When you use static vectors (StaticArrays.jl) then it is often possible to write things in a “mathy style” and still get good performance but with heap allocated arrays it is typically not.

Thanks @kristoffer.carlsson, I tried something like this:

using LinearAlgebra

function teste()
    P = Vector{Matrix}(undef, 6000)

    P[1] = zeros(18,18)

    aux1  = zeros(18,18)
    aux2  = zeros(18,18)
    K_I_K = zeros(18,18)

    @inbounds for k = 2:6000
        Pp   = P[k-1] + rand(18,18)
        K    = pinv(I + Pp)
        I_K  = I-K

        mul!(aux1, I_K, Pp)
        mul!(aux2, aux1, I_K')
        mul!(K_I_K, K, K')

        P[k] = aux1 + aux2
    end

    P
end

But it was actually worse (needed more time) without any drop in the number of allocations, did I miss something?

 julia> @btime teste()
  562.355 ms (239453 allocations: 325.82 MiB)

The element type of P is not concrete.

Your P is not concretely typed either (should be Matrix{Float64} instead of just Matrix).
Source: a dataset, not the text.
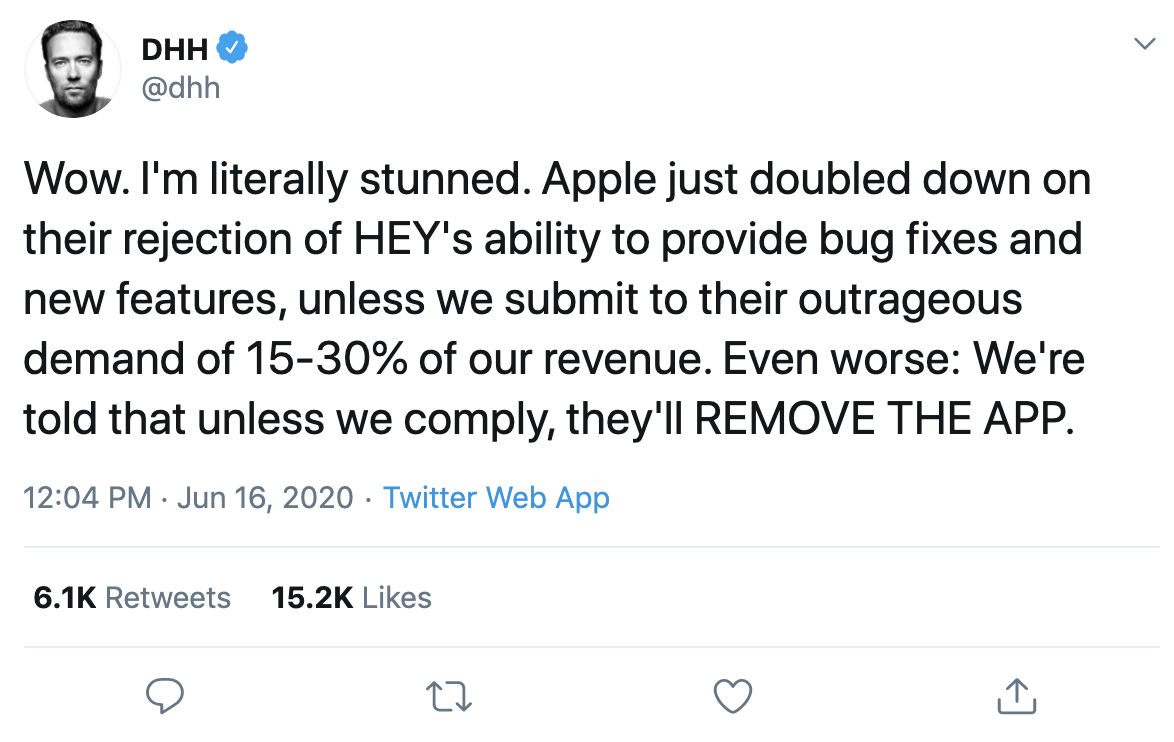Click the blue verified badge next to DHH
Image resolution: width=1174 pixels, height=742 pixels.
point(233,47)
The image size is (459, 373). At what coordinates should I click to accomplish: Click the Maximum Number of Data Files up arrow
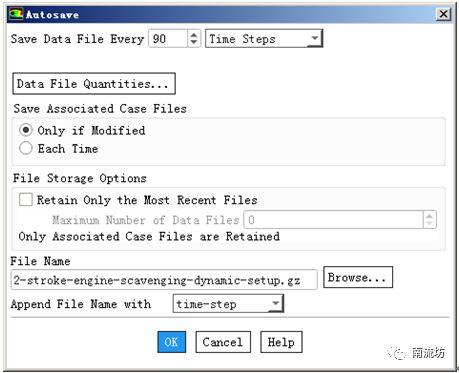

You should just put @time on every line to see how much each line allocate, get an overview of where the major allocations are and make a strategy to work around that. Right now, you are shooting too much from the hips.

Also, please read through the performance tips section and show your efforts in applying them, @code_warntype for example.

Ok, thanks guys!

TimerOutputs.jl can help a bit:

using LinearAlgebra
using TimerOutputs

function teste()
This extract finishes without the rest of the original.